### Page
◇ ◇ ◇ ◇ ◇

- Interactive map of Jefferson Square
- Type: Municipal (Omaha)
- Location: Downtown Omaha
- Coordinates: 41°15′48″N 95°56′11″W﻿ / ﻿41.26333°N 95.93639°W
- Area: 61 acres (250,000 m^{2})
- Created: 1856
- Status: Razed in 1969

= Jefferson Square (Omaha) =

Former public park in Nebraska, USA

Jefferson Square was the last of three original public parks extant in Omaha, Nebraska. Bounded by North 15th, 16th, Chicago and Cass Streets, the park was dedicated on November 25, 1865. It was razed by the city March 18, 1969 to make way for the construction of Interstate 480 in Downtown Omaha. Before that time it was the site of Omaha's first school, and considered for the location of the first Omaha Public Library and the Omaha Market House.

==History==
The original dimensions of the park, as surveyed by Alfred D. Jones, were 264 by 280 ft. After being platted in 1856, the park was formally opened in 1865. It was one of three parks originally platted for the downtown area. Early settlers reported finding black bears at the park, and later complained when there were no bison there to hunt.

◇ ◇ ◇ ◇ ◇

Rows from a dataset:
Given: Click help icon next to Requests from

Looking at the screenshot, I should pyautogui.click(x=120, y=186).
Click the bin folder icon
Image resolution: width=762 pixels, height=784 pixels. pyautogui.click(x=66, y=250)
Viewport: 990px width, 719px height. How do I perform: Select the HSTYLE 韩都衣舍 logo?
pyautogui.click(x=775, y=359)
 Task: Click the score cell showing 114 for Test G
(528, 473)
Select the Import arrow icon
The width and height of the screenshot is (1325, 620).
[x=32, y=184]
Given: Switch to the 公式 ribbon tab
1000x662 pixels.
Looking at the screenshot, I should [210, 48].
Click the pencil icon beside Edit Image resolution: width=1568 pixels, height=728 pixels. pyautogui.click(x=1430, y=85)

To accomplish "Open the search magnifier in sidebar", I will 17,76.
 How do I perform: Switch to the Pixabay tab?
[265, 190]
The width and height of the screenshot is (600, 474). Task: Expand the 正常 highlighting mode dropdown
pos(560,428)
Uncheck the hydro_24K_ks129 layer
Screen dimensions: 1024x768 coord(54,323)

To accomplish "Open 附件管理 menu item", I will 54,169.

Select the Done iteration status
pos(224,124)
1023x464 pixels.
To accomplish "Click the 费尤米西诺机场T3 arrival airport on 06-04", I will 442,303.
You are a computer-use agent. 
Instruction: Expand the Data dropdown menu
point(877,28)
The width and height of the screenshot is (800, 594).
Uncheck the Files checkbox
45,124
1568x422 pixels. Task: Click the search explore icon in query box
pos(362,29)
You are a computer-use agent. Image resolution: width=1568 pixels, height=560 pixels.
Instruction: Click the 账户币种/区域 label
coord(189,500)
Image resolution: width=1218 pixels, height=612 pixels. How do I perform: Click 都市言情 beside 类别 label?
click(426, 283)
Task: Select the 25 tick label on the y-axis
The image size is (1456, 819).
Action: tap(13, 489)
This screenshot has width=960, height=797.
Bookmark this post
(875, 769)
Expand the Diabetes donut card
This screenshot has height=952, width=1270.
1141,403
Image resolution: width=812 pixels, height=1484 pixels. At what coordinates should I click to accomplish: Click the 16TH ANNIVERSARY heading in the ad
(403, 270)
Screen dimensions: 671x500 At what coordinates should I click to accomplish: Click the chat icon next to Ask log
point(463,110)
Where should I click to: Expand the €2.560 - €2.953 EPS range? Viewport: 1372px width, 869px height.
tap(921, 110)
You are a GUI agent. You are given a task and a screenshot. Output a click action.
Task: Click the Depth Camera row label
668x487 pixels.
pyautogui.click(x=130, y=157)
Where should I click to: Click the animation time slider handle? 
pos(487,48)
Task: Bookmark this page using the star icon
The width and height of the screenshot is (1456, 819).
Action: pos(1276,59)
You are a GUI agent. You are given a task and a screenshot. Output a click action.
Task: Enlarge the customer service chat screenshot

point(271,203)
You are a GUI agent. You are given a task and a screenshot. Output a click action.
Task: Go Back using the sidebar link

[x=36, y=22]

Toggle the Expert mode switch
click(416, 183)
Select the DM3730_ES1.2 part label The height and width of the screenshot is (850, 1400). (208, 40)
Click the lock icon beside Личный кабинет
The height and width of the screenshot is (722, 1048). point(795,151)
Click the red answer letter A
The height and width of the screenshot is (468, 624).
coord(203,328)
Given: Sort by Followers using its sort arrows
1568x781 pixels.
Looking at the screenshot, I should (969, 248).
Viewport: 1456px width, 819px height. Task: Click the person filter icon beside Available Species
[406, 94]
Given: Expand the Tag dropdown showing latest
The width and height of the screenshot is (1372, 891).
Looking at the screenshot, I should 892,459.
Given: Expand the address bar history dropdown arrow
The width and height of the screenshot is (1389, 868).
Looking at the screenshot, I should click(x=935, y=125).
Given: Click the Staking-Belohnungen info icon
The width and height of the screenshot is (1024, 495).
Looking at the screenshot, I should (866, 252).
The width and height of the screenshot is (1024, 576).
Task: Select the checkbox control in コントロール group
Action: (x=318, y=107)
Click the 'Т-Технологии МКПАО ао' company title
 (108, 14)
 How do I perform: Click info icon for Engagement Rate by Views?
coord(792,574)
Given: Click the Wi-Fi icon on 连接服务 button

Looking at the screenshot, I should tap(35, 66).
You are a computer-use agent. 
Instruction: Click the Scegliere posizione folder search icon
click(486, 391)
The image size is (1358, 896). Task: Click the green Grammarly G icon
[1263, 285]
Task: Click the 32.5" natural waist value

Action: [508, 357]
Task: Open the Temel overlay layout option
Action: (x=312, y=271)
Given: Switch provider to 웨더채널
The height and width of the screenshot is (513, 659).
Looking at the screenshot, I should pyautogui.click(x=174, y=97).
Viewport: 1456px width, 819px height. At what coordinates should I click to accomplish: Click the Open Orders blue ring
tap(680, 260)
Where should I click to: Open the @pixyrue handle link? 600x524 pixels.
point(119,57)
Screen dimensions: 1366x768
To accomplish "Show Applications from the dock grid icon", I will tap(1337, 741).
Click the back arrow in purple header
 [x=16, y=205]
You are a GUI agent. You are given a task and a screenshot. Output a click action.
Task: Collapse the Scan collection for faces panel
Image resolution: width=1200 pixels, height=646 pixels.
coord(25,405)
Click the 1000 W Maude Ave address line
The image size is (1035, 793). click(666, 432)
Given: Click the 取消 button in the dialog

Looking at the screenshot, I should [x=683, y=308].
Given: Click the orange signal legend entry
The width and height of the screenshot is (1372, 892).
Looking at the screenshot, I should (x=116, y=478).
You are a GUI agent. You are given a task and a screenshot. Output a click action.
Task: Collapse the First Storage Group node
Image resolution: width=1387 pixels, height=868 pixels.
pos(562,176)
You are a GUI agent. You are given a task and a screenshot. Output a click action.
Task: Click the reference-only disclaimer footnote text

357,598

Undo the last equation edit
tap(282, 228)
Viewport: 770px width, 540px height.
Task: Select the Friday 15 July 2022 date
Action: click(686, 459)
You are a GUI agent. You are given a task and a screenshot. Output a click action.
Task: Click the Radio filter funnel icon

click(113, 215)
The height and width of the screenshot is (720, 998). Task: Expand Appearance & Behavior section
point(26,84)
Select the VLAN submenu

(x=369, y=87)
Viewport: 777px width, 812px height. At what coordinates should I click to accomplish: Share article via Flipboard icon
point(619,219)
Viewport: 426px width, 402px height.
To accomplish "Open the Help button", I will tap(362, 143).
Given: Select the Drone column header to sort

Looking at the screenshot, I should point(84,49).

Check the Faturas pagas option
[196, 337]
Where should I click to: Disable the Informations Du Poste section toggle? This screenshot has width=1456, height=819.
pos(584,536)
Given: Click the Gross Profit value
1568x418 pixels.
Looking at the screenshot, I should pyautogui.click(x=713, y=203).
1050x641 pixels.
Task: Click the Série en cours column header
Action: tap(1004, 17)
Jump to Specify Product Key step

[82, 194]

◇ ◇ ◇ ◇ ◇

### Prompt
Reproduce the passage of the Jefferson Square article between "- Created: 1856" and "Omaha Market House.", inclusive.

### Written answer
- Created: 1856
- Status: Razed in 1969

= Jefferson Square (Omaha) =

Former public park in Nebraska, USA

Jefferson Square was the last of three original public parks extant in Omaha, Nebraska. Bounded by North 15th, 16th, Chicago and Cass Streets, the park was dedicated on November 25, 1865. It was razed by the city March 18, 1969 to make way for the construction of Interstate 480 in Downtown Omaha. Before that time it was the site of Omaha's first school, and considered for the location of the first Omaha Public Library and the Omaha Market House.